» TASK INSTRUCTIONS: Convert the lines of the records that begin at the line containing "This screenshot has width=750, height=370." and stop after the line containing "The width and" into a Markdown table with the columns Index and Text, one numbered row per line and blank lines omitted. Leave out the pictures.

» PROVIDED INFORMATION:
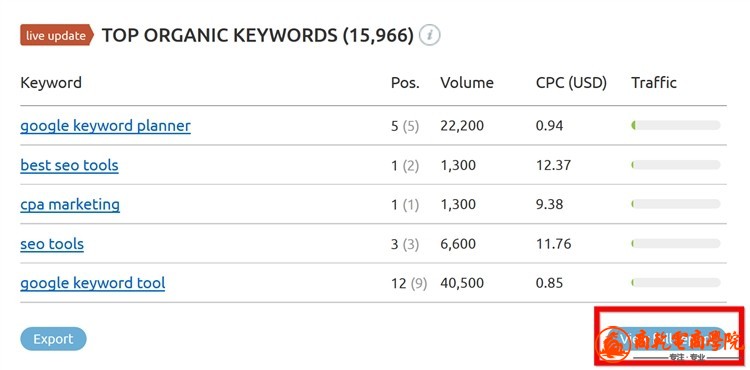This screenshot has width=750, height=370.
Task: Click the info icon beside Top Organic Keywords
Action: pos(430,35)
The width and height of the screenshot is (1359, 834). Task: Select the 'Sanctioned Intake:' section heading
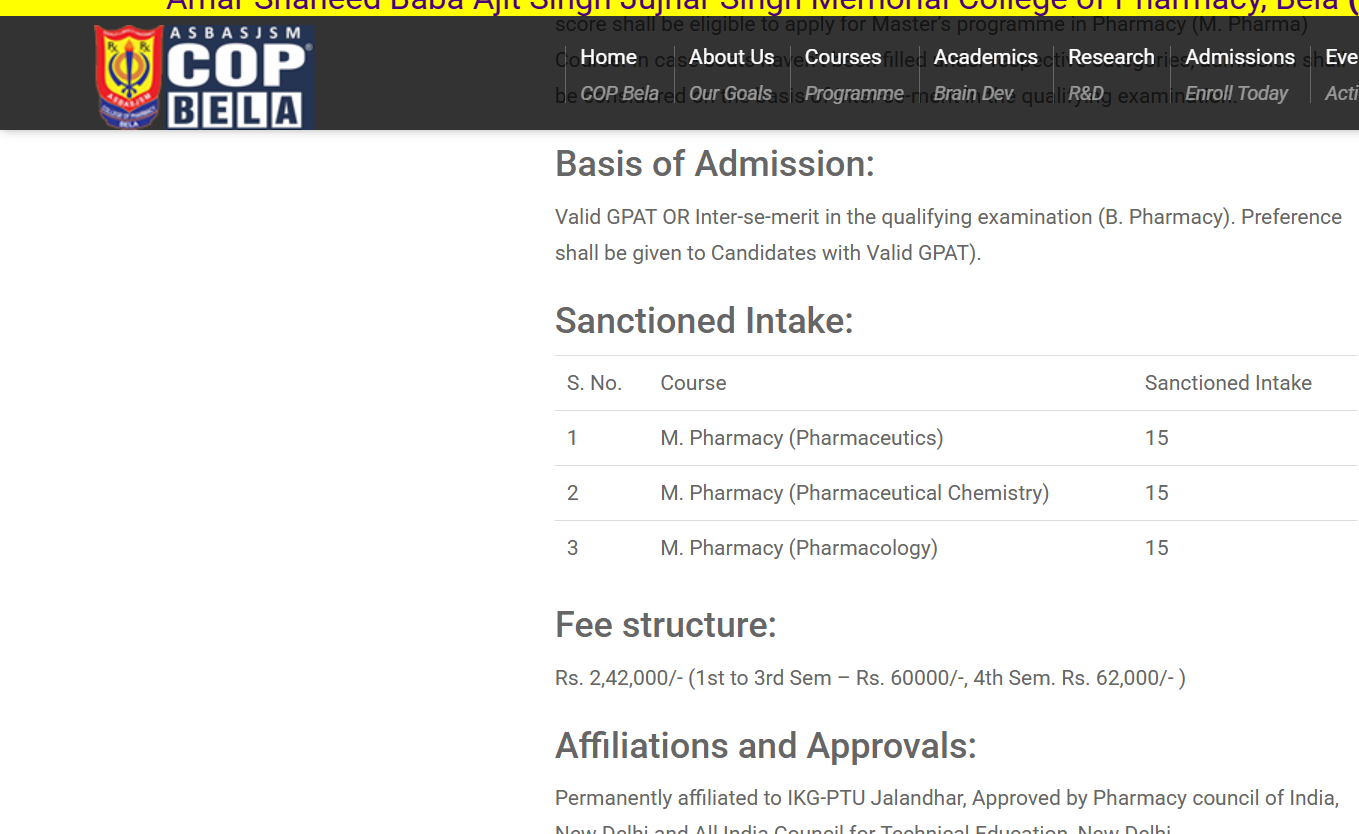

--

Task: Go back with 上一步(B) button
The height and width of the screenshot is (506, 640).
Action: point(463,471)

» REPLY:
| Index | Text |
|---|---|
| 1 | This screenshot has width=750, height=370. |
| 2 | Task: Click the info icon beside Top Organic Keywords |
| 3 | Action: pos(430,35) |
| 4 | The width and height of the screenshot is (1359, 834). Task: Select the 'Sanctioned Intake:' section heading |